**PAGE EXTRACT:**
::::::::

A function can take any number and type of input parameters and return any number and type of output results.
R ships a vast number of built-in functions.
R also allows a user to define a new function.
We will mostly use built-in functions.

R Basics

Functions, Arguments, and Parameters

library(tidyverse)

# The function `str_c()`, provided by `tidyverse`, concatenates characters.
str_c("Data", "Analytics")
str_c("Data", "Analytics", sep = "!")

We invoke a function by entering its name and a pair of opening and closing parentheses.
Much as a cooking recipe can accept ingredients, a function invocation can accept inputs called arguments.
We pass arguments sequentially inside the parentheses (, separated by commas).
A parameter is a name given to an expected function argument.
A default argument is a fallback value that R passes to a parameter if the function invocation does not explicitly provide one.

R Basics

Arithmetic Operations and Mathematical Functions

Algebra
Math functions

( 3 + 4 )^2
3 + 4^2
3 + 2 * 4^2
3 + 2 * 4 + 2
(3 + 2) * (4 + 2)

::::::::

[Recorded data]
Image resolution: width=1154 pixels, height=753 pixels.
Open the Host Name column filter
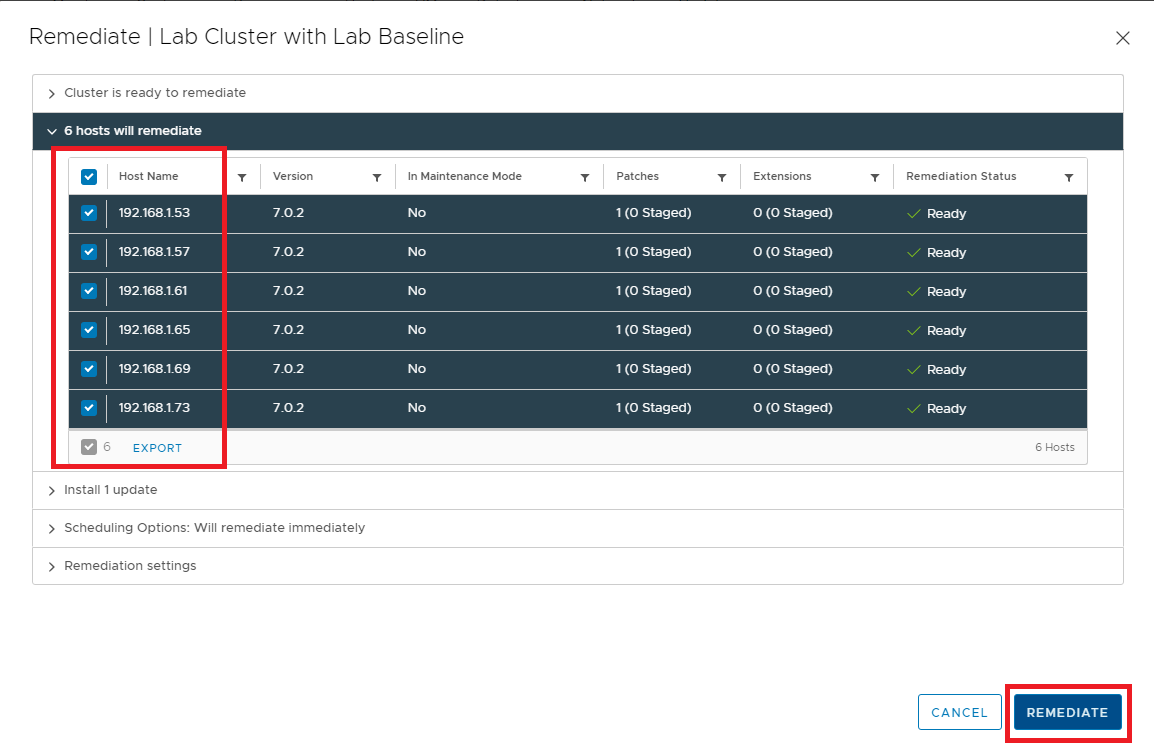pos(242,177)
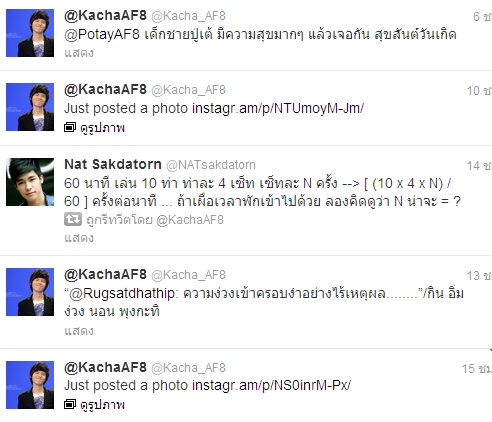Click the @PotayAF8 mention
This screenshot has width=492, height=422.
pos(102,35)
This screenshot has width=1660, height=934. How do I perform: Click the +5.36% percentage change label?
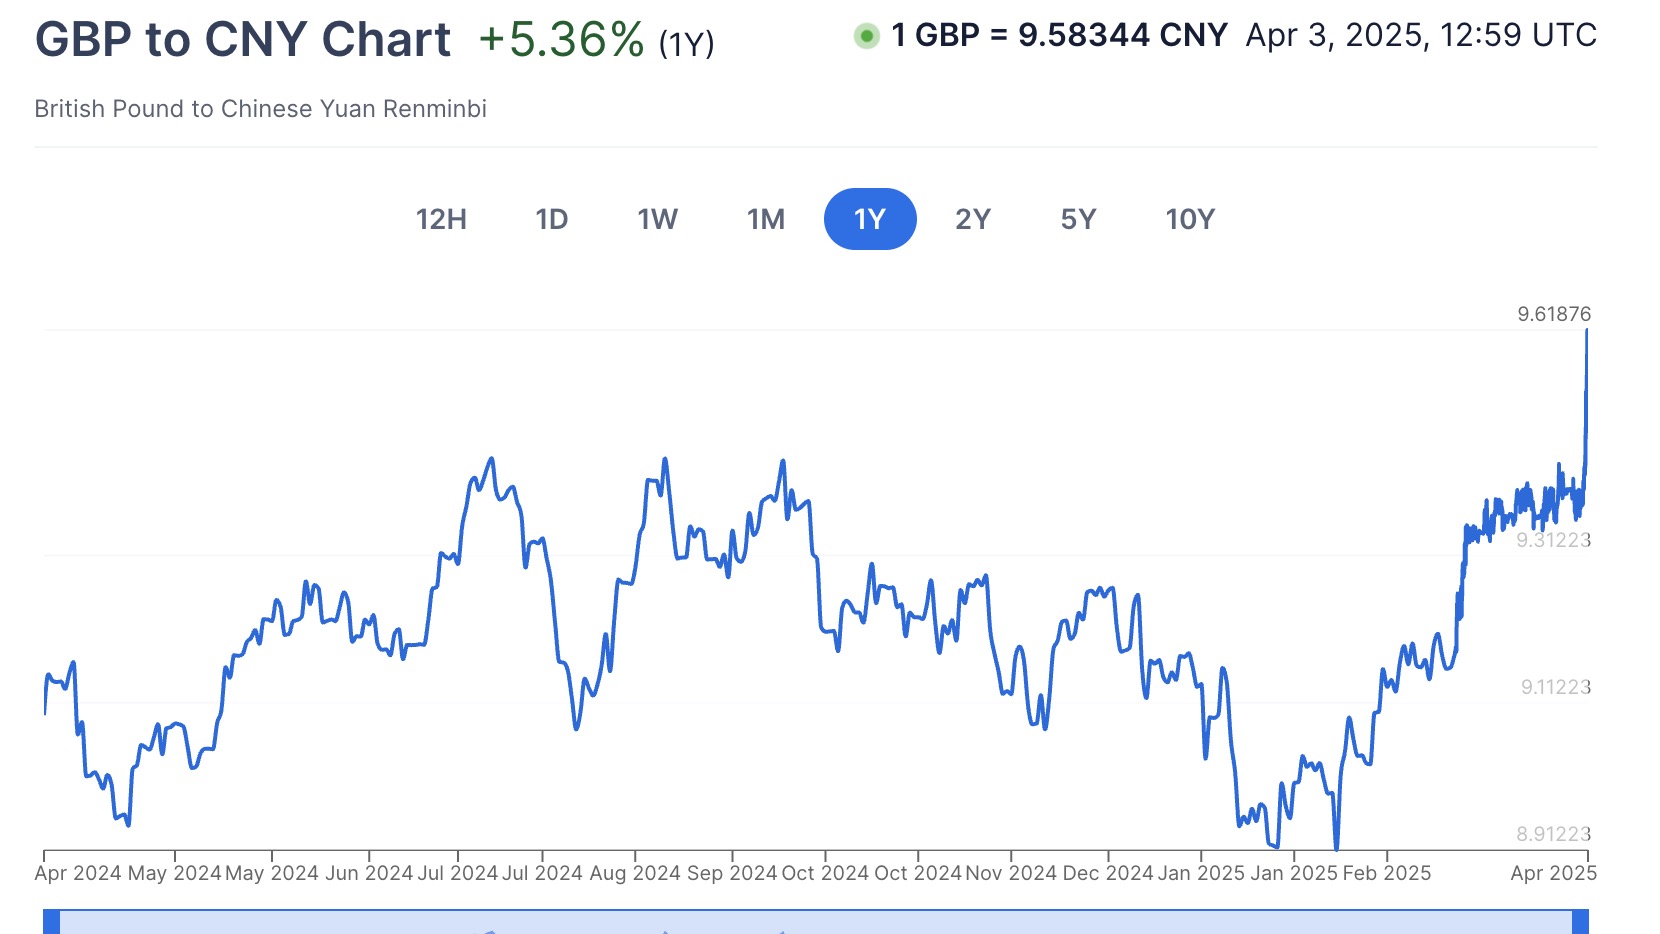click(559, 39)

::::::::

**WHAT NEEDS TO BE DONE:** Please write out the passage on R functions again, beginning at the words "R ships a vast" and stopping after "library(tidyverse)", and swap "built-in functions" for "predefined functions" wherever it appears.

**EXERCISE SOLUTION:**
R ships a vast number of predefined functions.
R also allows a user to define a new function.
We will mostly use predefined functions.

R Basics

Functions, Arguments, and Parameters

library(tidyverse)